Date Created: 2024-08-24T03:29:51.129683

Nos. 81,970
    81,971
    82,268
    In The Matter of The Applications of Kansas Christian Home, et al., for Exemption From Ad Valorem Taxation In Harvey County, Kansas.
    (2 P.3d 168)
    Opinion filed March 17, 2000.
    
      Craig D. Cox, of Halstead, argued the cause and was on the brief for appellant Harvey County.
    
      Robert L. Kennedy, of Holbrook, Heaven & Osborn, P.A., of Kansas City, argued the cause and was on the brief for appellee Kansas Christian Home.
    
      Kasey Alan Rogg, of Martin, Churchill, Blair, Hill, Cole & Hollander, Chartered, of Wichita, argued the cause, and Paul C. Herr, W. Stanley Churchill, and J. Michael Kennalley, of the same firm, were on the brief for appellee Mennonite Board of Missions and Charities of Kansas, Inc., d/b/a Schowalter Villa.
    
      A. James Gillmore, of Sizemore, Burns & Gillmore, P.A., of Newton, argued tire cause, and David C. Bums, of the same firm, was with him on the brief for appellee Kidron Bethel Retirement Service, Inc.
    
      Jeffrey A. Chanay, of Entz & Chanay, P.A., of Topeka, was on the brief for amicus curiae Kansas Association of Homes and Services for the Aging, Inc.
   The opinion of the court was delivered by

Allegrucci, J.:

The Board of County Commissioners of Harvey County (Harvey County) appeals from decisions of the Board of Tax Appeals (BOTA) granting applications for exemptions from ad valorem taxation in Harvey County, Kansas.
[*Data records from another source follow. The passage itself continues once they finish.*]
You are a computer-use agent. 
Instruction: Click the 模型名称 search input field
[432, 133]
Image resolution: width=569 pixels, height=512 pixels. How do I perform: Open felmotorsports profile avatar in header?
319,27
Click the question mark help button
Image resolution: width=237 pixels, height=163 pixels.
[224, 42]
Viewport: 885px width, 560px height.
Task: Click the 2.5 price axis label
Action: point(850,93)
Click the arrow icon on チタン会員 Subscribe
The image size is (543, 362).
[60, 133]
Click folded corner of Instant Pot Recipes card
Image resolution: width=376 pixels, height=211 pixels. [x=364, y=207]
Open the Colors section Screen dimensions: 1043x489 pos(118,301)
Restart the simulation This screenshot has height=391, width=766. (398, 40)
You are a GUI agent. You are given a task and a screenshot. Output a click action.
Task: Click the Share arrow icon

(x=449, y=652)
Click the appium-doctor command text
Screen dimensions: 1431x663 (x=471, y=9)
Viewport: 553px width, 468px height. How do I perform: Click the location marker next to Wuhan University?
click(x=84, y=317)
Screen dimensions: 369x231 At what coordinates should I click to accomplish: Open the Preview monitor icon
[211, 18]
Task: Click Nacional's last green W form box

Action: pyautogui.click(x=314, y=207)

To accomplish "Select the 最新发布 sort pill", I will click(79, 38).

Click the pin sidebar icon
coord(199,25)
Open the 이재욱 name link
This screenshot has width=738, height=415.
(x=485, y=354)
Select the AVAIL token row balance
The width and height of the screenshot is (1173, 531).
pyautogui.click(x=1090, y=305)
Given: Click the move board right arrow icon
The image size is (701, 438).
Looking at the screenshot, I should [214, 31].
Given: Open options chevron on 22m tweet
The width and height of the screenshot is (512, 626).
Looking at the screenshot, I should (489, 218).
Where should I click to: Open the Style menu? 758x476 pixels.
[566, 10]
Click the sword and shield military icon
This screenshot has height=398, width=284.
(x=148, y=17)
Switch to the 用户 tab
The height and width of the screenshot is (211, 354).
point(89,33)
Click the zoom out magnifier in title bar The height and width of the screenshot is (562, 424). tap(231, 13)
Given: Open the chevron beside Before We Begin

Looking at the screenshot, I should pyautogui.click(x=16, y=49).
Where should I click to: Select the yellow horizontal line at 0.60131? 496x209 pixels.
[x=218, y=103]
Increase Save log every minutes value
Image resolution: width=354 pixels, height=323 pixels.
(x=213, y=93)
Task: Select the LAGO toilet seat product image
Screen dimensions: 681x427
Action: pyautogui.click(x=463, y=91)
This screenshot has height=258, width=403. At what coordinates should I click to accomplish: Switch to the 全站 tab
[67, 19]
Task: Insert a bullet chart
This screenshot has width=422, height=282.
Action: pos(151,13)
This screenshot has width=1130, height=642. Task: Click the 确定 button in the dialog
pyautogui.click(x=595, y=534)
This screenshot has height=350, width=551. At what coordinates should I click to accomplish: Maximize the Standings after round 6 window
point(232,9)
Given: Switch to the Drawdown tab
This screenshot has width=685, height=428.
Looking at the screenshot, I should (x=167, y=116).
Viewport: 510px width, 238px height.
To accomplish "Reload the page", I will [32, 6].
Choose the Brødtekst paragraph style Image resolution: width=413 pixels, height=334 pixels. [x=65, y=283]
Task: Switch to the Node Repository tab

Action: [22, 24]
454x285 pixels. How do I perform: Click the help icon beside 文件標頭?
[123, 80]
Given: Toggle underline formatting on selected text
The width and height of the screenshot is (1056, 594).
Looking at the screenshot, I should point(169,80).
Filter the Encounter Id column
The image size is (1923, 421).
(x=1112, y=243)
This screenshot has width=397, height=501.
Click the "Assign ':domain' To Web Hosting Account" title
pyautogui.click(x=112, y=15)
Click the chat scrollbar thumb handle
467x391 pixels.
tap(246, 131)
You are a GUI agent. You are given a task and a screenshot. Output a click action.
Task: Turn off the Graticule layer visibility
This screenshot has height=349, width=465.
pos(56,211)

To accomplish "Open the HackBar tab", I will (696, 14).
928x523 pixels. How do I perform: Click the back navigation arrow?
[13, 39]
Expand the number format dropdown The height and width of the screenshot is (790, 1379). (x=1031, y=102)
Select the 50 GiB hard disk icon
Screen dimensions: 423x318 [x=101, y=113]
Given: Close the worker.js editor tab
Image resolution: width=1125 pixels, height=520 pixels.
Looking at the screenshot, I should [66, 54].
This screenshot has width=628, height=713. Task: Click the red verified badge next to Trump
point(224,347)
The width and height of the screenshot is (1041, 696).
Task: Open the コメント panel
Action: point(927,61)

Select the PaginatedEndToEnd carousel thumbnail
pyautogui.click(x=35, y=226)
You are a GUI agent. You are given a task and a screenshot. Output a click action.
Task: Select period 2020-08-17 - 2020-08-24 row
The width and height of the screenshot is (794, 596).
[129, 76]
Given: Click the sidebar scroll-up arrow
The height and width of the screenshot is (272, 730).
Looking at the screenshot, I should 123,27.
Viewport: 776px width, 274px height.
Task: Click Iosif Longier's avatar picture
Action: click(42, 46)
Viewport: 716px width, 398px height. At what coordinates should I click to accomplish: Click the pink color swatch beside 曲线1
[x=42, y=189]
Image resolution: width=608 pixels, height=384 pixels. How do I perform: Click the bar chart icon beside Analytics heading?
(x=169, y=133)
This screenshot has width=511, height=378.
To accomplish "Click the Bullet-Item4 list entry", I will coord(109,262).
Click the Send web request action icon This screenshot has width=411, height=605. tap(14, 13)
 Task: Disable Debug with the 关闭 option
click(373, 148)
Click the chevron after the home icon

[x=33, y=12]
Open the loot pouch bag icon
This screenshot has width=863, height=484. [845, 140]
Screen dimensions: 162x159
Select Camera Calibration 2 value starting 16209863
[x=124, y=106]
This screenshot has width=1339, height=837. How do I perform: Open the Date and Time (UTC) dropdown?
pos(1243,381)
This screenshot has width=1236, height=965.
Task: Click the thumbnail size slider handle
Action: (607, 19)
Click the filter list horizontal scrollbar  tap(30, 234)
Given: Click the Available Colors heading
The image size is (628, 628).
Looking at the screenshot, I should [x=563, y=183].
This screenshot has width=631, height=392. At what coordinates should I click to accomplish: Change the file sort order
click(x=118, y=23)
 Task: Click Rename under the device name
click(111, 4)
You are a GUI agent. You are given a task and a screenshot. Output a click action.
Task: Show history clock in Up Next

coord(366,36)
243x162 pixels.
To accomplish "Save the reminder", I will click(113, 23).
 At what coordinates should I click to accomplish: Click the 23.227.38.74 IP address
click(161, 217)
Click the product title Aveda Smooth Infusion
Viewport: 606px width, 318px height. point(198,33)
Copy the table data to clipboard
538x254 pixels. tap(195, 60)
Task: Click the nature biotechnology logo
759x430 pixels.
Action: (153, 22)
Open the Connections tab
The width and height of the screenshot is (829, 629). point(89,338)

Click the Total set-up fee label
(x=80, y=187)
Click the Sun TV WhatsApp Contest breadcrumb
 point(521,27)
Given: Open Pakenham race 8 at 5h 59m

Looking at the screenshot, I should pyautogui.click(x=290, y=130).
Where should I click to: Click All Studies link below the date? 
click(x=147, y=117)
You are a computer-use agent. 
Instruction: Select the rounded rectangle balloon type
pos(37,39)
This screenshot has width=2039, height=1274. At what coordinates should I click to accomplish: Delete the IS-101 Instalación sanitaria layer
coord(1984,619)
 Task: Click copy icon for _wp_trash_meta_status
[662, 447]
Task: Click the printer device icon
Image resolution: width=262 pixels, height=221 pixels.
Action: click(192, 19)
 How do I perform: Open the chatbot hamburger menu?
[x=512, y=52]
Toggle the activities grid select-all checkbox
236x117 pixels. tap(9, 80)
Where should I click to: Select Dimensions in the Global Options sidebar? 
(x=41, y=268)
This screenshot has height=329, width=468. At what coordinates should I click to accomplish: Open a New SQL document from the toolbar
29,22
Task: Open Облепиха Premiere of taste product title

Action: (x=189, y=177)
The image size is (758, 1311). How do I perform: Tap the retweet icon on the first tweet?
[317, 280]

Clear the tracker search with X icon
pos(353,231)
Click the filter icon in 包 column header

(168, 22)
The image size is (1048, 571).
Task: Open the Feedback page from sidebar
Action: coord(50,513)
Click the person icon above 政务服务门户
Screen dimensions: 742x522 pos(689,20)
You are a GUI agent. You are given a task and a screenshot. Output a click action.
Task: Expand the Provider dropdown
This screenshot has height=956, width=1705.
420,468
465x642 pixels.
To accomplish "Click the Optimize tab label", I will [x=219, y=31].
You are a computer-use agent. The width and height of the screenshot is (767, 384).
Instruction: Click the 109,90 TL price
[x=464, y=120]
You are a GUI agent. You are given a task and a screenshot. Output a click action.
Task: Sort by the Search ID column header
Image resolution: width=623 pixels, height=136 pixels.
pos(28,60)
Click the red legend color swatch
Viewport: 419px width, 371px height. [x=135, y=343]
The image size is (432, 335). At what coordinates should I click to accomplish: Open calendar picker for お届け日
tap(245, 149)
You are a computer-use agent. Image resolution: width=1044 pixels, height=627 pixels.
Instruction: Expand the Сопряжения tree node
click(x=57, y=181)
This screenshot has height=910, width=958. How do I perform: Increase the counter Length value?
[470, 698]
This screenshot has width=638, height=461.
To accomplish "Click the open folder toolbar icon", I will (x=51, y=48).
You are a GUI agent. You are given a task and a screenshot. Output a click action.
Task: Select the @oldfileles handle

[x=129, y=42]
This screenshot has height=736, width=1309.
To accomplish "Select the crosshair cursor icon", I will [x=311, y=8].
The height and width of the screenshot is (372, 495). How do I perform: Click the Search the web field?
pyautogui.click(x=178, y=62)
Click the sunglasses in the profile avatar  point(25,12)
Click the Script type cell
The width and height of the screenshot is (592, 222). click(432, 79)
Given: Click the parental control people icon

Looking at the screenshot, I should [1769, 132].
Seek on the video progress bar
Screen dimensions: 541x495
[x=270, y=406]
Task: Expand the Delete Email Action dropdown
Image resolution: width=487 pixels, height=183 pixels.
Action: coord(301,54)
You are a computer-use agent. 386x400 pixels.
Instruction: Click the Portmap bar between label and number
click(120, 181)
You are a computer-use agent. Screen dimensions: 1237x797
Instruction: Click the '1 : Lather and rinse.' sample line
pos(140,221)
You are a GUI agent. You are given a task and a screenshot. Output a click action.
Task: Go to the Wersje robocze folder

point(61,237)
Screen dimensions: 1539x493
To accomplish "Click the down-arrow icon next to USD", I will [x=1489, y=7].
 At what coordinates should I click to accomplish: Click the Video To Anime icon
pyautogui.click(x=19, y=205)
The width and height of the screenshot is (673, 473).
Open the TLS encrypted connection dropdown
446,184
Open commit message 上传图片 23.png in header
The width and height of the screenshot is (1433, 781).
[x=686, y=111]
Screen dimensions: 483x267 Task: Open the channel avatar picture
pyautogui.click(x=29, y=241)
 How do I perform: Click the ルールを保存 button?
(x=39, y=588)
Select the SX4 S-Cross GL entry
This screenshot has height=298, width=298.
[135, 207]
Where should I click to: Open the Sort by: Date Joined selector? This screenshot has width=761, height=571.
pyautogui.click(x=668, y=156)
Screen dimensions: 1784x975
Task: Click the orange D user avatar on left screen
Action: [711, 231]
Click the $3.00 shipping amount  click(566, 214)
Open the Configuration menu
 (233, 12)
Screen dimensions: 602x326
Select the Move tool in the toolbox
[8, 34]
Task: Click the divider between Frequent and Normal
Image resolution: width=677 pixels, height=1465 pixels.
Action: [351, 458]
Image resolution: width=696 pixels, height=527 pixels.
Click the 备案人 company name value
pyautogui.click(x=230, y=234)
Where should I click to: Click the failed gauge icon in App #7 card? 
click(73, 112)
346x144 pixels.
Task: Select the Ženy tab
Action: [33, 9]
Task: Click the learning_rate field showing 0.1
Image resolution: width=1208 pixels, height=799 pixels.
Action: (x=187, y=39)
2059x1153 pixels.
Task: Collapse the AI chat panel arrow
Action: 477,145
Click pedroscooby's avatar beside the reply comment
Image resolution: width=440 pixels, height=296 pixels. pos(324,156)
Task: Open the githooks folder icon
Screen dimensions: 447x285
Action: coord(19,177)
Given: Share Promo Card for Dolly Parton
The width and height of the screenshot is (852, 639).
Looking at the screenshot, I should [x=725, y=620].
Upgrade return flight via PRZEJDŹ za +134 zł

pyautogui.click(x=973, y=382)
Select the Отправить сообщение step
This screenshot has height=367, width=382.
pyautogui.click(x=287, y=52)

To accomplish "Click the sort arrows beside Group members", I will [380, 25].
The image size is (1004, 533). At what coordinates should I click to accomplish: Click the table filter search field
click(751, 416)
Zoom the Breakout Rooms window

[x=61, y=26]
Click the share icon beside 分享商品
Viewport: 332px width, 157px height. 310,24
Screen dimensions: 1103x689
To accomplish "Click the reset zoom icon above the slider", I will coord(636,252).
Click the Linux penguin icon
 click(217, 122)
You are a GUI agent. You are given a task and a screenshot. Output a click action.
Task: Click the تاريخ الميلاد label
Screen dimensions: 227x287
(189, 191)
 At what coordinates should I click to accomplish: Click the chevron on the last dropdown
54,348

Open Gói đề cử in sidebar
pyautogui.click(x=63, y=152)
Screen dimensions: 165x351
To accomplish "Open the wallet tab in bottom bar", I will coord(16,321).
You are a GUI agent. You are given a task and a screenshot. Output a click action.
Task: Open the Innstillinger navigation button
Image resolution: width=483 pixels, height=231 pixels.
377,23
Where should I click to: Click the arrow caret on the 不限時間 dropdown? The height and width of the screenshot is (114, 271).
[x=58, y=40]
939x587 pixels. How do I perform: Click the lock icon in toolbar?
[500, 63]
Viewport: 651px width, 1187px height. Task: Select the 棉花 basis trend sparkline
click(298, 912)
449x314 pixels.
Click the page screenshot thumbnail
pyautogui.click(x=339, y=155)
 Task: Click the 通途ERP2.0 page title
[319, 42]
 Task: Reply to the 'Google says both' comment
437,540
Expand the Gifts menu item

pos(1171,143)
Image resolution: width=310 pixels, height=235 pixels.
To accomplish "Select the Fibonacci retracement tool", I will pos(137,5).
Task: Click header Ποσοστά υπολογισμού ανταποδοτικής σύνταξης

The applications for exemptions were made by not-for-profit corporations Kansas Christian Home (Kansas Christian), Kidron Bethel Retirement Services, Inc. (Kidron Bethel), and Mennonite Board of Missions and Charities of Kansas, Inc., d/b/a Schowalter Villa (Schowalter Villa). Kansas Christian, Kidron Bethel, and Schowalter Villa operate continuing care retirement communities (CCRC’s), which offer levels of care that range from independent living to nursing home care. Harvey County seeks to tax the housing units for elderly persons, but not the adult care home facilities operated by appellees. Because the legal issues are identical, the three cases were consolidated for appeal by order of the Court of Appeals. This court transferred the consolidated appeal from the Court of Appeals pursuant to K.S.A. 20-3018(c).

BOTA concluded that each of the three facilities is exempt under K.S.A. 79-201b Fifth. Kansas Christian, according to BOTA, provides services to its residents at the lowest feasible cost, and Kidron Bethel and Schowalter Villa charge their residents less than their costs.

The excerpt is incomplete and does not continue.